The wonderful mare I am leasing and hoping to buy was an auction rescue. The guess is half Tennessee Walker and the other half unknown.


----------



## 4horses (Nov 26, 2012)

Here are a couple pictures of my horses. The grey gelding and the last picture of the brown and white paint were free leases, but the rest were or are horses I've owned.

This is my foxtrotter. She's my main riding horse.









This was Easter (my QH)









This is Angel. She was a gaited pony of some sort. No papers. Not a Paso. I sold her on to a new home. She moved like a racking horse.









This was Destiny (my appendix mare). She passed away last year after a long retirement.









This is Harmony (my paint mare). Still as sassy as ever. Everyone thinks she should be a spotted saddle horse- no she's not gaited! According to her papers she is actually a paint- thoroughbred- QH mix.

Short problem A:
Write out the part of the horse thread starting at "## 4horses (Nov" and ending at "horses I've owned.".
Short problem B:
List every horse name that appears in the horse thread.
Short problem C:
Give what follows the last sentence of the horse thread, picking up right after it.

Excerpt from a dataset

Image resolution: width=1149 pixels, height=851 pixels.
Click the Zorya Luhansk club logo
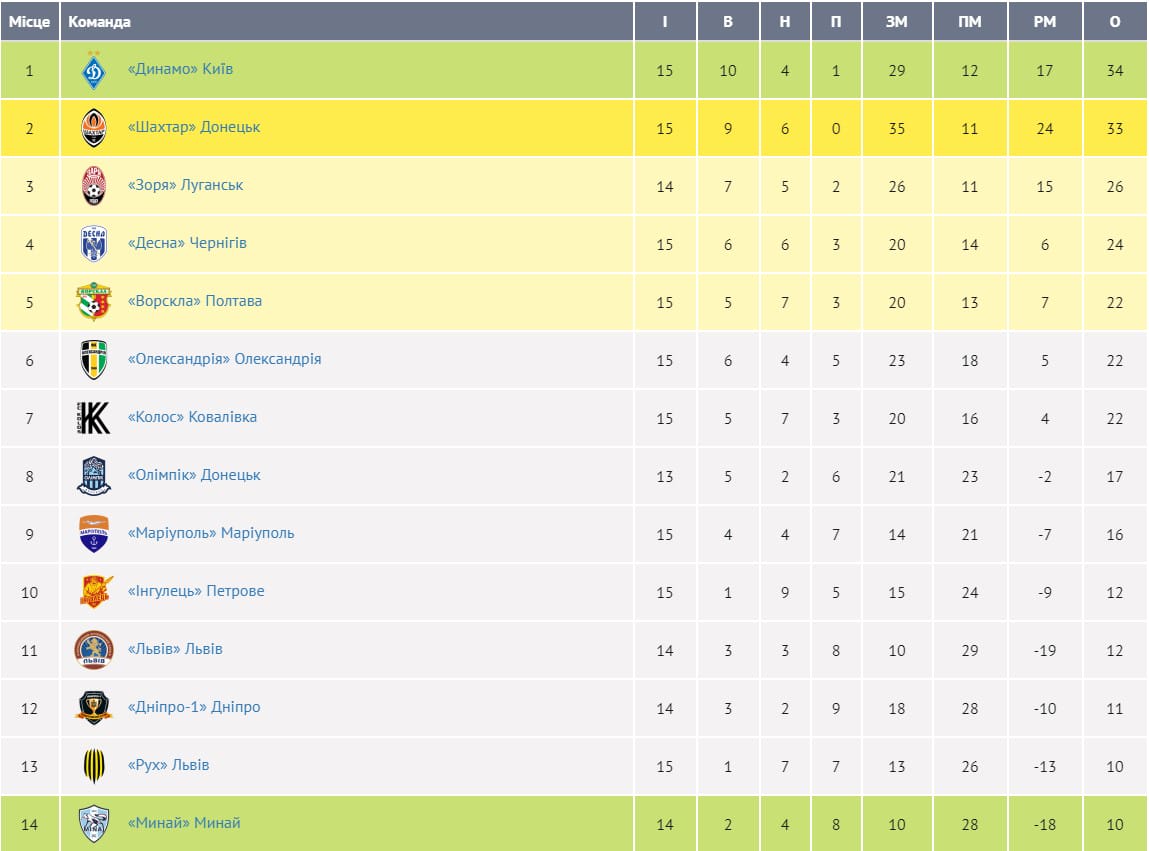click(x=94, y=186)
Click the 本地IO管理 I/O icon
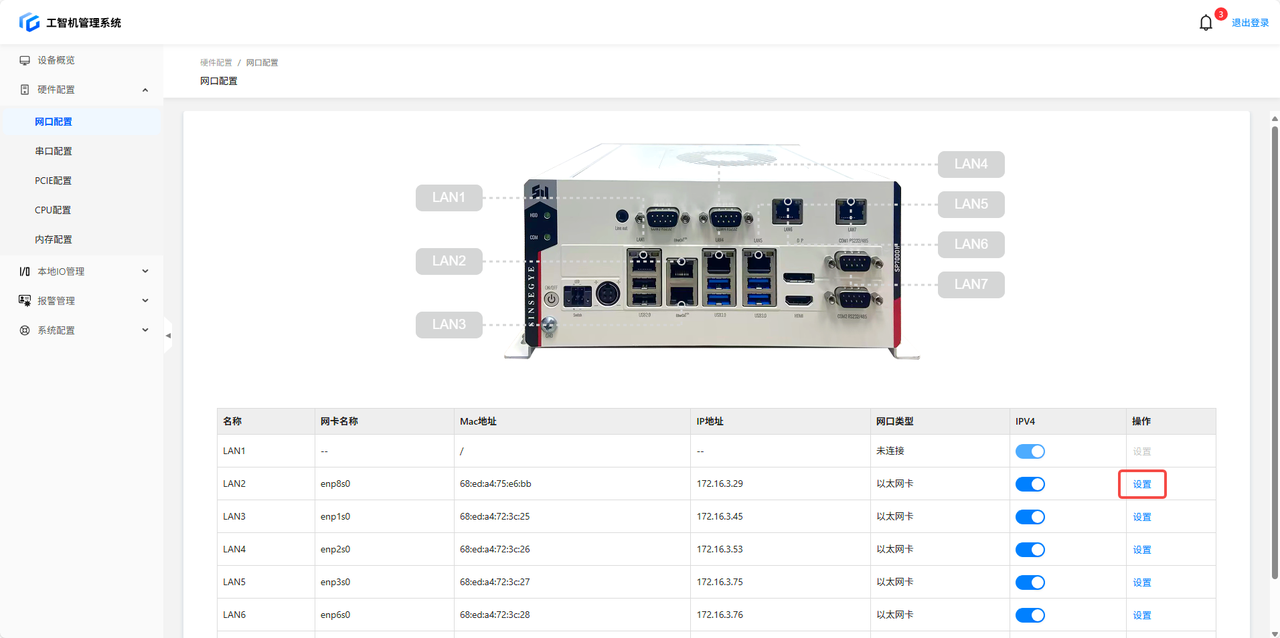 [x=25, y=272]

Answer A:
## 4horses (Nov 26, 2012)

Here are a couple pictures of my horses. The grey gelding and the last picture of the brown and white paint were free leases, but the rest were or are horses I've owned.

Answer B:
Easter, Angel, Destiny, Harmony

Answer C:
This is a very old picture of Gus (the grey Percheron cross) next to Destiny. I saw him a few years ago and he now has grey flea specs and is completely white. Hopefully it gives you an idea of the size difference. He was BIG!









This is Saphira. My mustang mare. I named her after the dragon in Eragon.









Here's my Paso Fino. He's in a new home. Probably the hottest little horse you've ever met.









This is Harmony with my lease horse Rain (Paint/TB cross).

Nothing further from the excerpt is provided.